▶ _Screenshot and document pointing data_
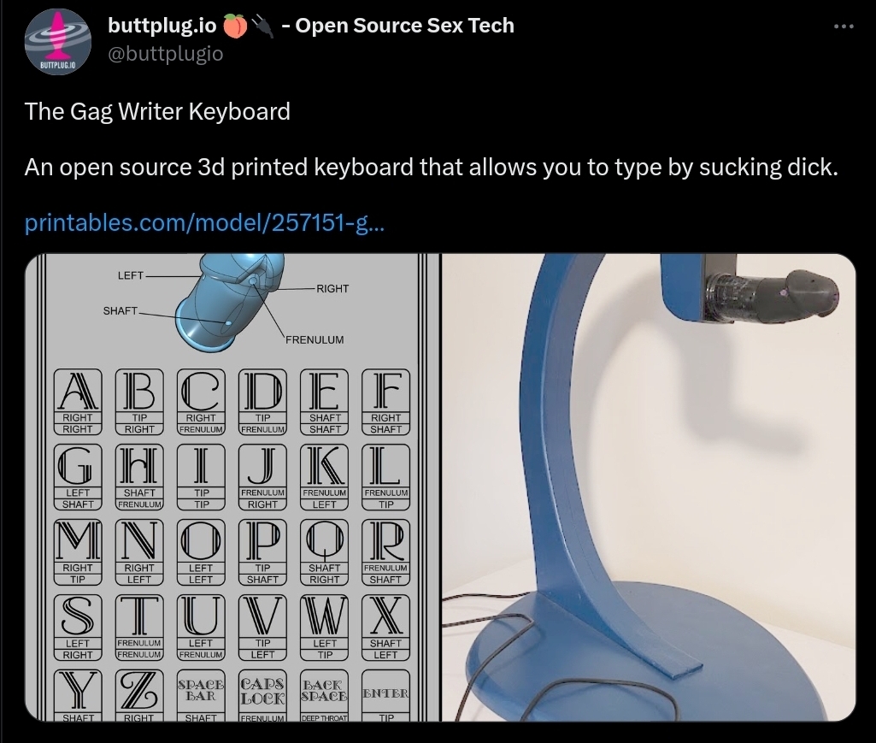
Task: Click the letter G tile in the chart
Action: coord(78,477)
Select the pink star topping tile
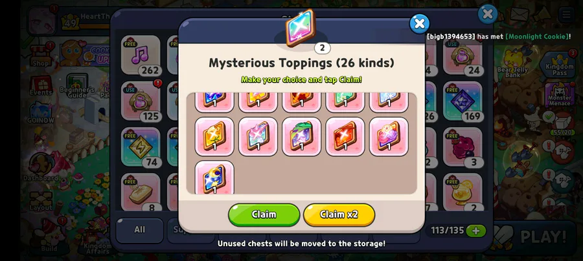 pyautogui.click(x=258, y=136)
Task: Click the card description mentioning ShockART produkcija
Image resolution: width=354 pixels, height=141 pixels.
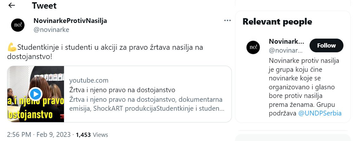Action: (146, 103)
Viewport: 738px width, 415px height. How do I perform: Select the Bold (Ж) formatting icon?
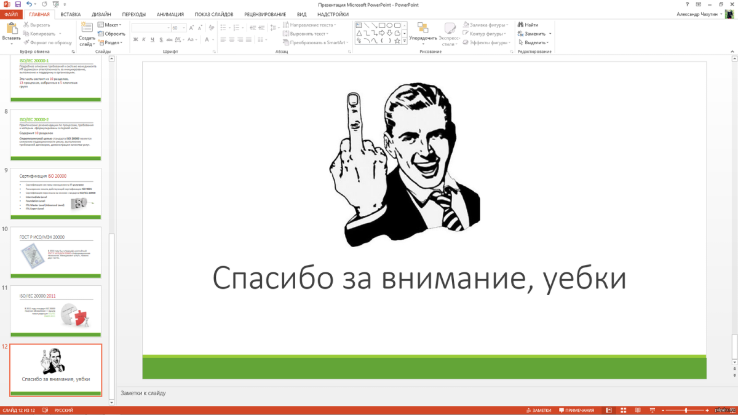point(135,39)

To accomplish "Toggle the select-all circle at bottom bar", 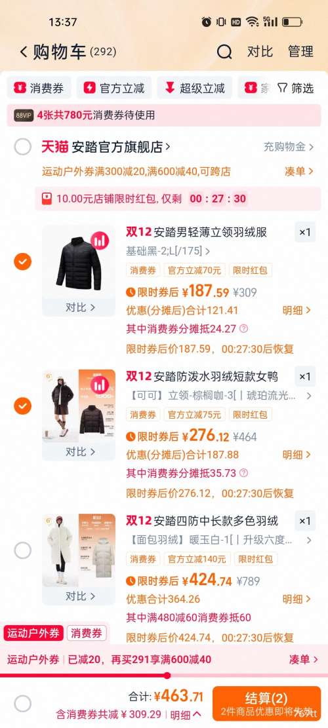I will click(23, 704).
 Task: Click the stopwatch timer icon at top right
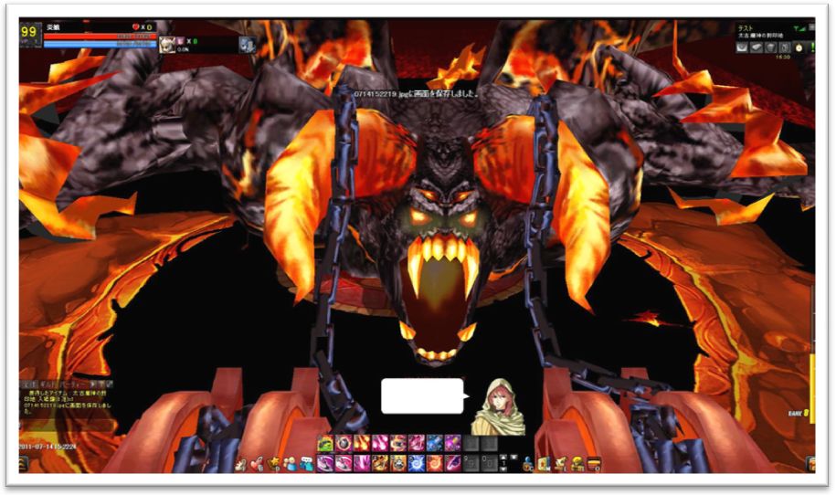pyautogui.click(x=799, y=48)
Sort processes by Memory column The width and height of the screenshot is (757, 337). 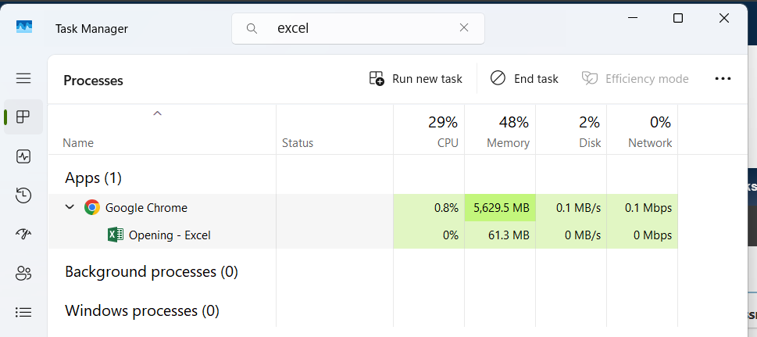coord(500,131)
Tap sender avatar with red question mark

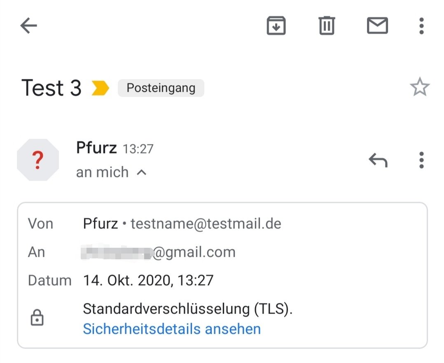(38, 160)
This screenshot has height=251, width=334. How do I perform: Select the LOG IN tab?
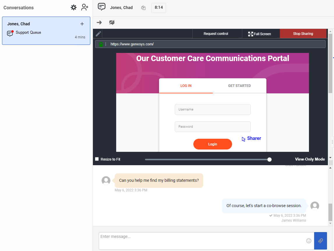186,86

▶ _The request_
Reproduce the listing starting at the line containing "Tap sender avatar with red question mark" and ending at the end of the listing, replacing "avatar" with "profile picture" and leaving everything else unchanged. Omit the pictures from your answer.

▶ _Correct result_
Tap sender profile picture with red question mark

(38, 160)
This screenshot has height=251, width=334. How do I perform: Select the LOG IN tab?
186,86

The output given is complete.